Gluten free Peanut Satay Stir Fry Sauce (Serves 4)

One of my husband’s favourites, I often use this sauce for stir fries and have also used it to marinate chicken skewers.

  • 6 rounded tablespoonfuls crunchy peanut butter
  • 6 tablespoons gluten free soy sauce
  • 6 tablespoons maple syrup
  • Small serving of ginger paste (according to taste)
  • 1 teaspoon cayenne pepper (according to taste)

Simply combine in a small saucepan and simmer over low heat.

Pour over cooked chicken and vegetables or however you like!

Serving suggestion – Serve on a bed of plain Basmati rice.

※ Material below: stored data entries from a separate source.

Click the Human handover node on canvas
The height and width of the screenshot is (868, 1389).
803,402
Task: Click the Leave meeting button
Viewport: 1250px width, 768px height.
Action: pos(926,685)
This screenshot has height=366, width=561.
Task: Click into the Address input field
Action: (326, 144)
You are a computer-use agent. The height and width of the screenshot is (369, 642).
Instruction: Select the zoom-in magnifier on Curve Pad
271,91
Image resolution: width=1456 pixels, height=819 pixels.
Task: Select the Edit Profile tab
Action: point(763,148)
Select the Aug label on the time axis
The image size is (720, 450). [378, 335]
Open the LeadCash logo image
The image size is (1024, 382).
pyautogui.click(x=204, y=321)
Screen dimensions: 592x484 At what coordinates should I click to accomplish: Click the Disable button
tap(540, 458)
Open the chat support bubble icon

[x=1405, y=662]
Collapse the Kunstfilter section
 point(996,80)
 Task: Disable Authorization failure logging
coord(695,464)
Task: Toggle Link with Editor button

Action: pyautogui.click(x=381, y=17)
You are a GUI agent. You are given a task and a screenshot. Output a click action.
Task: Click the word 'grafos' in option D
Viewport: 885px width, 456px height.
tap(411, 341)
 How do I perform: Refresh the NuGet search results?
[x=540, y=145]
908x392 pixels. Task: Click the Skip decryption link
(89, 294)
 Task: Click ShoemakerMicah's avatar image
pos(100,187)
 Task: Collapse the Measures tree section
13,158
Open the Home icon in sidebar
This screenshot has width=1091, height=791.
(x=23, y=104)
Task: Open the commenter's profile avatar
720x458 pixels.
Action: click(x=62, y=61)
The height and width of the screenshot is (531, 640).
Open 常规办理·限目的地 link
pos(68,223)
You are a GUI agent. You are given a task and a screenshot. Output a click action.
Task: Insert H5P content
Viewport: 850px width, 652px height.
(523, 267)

Spaghetti Bolognaise Sauce (Serves 4)

Really delicious and proof that you don’t need onion in your spaghetti sauce!

  • 1 can diced tomato
  • 1 small can tomato paste
  • ½ finely chopped capsicum
  • Handful of baby spinach
  • Oregano and/or Italian Herbs (according to taste)
  • 1 teaspoon cayenne pepper (according to taste)

Combine in a small saucepan and simmer over low heat. Just add pasta!

Lemon & Herb Mayonnaise Pasta Dressing

I threw together this sauce for the first time the other day when making a pasta salad. Was happily surprised how well it turned out! The quantities of each ingredient depends on the size of your salad and how much dressing you prefer.

  • Egg mayonnaise
  • Lemon juice
  • Oregano

And that’s it! So simple, yet tasty. 🙂

Capsicum and Macadamia Pesto  (Serves 4)

I got the original recipe from my dietician and I’ve now played around with it to suit my tastes. Great for a pasta dish!

  • 1/4 macadamia nuts
  • 1 medium green capsicum (chopped)
  • Handful of small tomatoes (chopped)
  • Basil
  • 2 TBSP extra virgin olive oil
  • 1 1/2 tsp balsamic vinegar
  • 1 avocado (chopped)

1. Place macadamia nuts in a food processor and pulse until they resemble coarse bread crumbs and are still loose.

2. Add the capsicum, tomatoes, basil, olive oil and vinegar plus salt and pepper to taste.

3. Cover and refrigerate until required.

4. When ready to add the pesto to your cooked pasta, stir in your avocado. It makes the pesto creamier and absolutely delicious!